▸ **Prompt**
Condense the paragraph of the passage below that opens "This Holy Night, you receive love" into a shorter version that keeps its main facts.

··· Passage to read

The father encourages his child to trust in her ability to love by reminding her of how greatly SHE is loved.

If you’ve ever known reassurance like that. These Father’s words. Be grateful. Some of us are lucky enough to receive as close to unconditional love as mere humans can muster. The parent who looks at us, loves us and from that moment on will do anything in their power for us. The partner who stands by us no matter what. The friend who is always willing to listen.

My calling, this Holy Night, is to bear witness to love. You may never have received unconditional love from another human being. But you receive it now and always from God.

This Holy Night, you receive love without limit or condition from a Saviour who descends to earth. A saviour who becomes a fragile, tiny little baby.  A baby born on the first century equivalent of a working-class bathroom floor. The creator of all that we can see, and touch and know, asking an unmarried teenage mother, her confused refugee partner and each of us. "Will you look after me? Will you love me?"

······
··· Data for review

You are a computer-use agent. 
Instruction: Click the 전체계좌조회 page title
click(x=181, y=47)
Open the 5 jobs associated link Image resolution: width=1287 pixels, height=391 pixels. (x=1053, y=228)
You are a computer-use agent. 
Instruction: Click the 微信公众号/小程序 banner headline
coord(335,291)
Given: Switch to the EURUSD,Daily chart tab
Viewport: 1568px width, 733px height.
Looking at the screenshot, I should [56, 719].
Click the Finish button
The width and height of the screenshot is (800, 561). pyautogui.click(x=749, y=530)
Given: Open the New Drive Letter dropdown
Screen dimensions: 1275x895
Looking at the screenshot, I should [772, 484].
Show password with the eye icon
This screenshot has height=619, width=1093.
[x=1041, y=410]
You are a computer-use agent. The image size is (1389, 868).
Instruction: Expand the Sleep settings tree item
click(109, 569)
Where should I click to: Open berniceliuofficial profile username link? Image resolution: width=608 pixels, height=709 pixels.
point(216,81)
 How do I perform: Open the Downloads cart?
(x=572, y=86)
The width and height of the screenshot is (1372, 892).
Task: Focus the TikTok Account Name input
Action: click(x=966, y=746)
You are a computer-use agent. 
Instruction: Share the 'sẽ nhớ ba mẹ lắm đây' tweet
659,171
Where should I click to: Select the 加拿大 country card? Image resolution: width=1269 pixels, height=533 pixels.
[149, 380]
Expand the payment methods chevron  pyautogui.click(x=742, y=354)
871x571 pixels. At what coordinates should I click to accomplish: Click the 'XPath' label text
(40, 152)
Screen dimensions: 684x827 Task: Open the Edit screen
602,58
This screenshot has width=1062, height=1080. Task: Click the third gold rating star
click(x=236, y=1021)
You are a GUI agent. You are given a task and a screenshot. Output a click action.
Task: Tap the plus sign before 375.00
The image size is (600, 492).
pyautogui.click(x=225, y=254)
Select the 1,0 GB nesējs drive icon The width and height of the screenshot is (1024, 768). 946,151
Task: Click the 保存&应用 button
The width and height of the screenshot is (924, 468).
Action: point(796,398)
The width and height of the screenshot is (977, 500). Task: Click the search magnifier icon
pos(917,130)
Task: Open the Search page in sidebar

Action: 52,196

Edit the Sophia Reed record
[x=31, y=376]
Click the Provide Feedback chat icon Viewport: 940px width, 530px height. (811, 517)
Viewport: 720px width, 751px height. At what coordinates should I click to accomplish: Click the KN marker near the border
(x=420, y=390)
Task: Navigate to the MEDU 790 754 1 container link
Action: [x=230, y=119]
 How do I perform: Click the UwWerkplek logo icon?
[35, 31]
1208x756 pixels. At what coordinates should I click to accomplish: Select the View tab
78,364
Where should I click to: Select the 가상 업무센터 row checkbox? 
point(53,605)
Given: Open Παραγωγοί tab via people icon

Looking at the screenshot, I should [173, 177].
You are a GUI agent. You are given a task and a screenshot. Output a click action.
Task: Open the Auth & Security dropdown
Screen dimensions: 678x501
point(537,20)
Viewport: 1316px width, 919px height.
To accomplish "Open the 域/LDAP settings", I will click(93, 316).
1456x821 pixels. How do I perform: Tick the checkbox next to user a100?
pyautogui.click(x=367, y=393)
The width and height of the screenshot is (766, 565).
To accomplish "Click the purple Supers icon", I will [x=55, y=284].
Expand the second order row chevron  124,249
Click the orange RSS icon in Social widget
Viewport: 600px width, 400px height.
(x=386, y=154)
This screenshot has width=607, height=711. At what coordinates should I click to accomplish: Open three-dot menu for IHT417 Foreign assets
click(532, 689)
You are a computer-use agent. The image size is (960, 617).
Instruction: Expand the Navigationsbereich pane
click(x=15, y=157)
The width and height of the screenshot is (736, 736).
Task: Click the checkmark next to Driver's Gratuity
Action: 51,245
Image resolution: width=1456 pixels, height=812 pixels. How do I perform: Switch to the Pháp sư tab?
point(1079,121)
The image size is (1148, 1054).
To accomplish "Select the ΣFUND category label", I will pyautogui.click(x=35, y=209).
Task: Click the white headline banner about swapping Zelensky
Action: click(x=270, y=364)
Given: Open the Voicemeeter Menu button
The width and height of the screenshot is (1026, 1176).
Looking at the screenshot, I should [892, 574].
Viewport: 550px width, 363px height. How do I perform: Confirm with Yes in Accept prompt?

······

▸ **Task answer**
On this Holy Night, you receive limitless, unconditional love from a Savior who comes to earth as a tiny, fragile baby, born on the first-century equivalent of a working-class bathroom floor. The creator of everything asks an unmarried teenage mother, her confused refugee partner, and each of us: "Will you look after me? Will you love me?"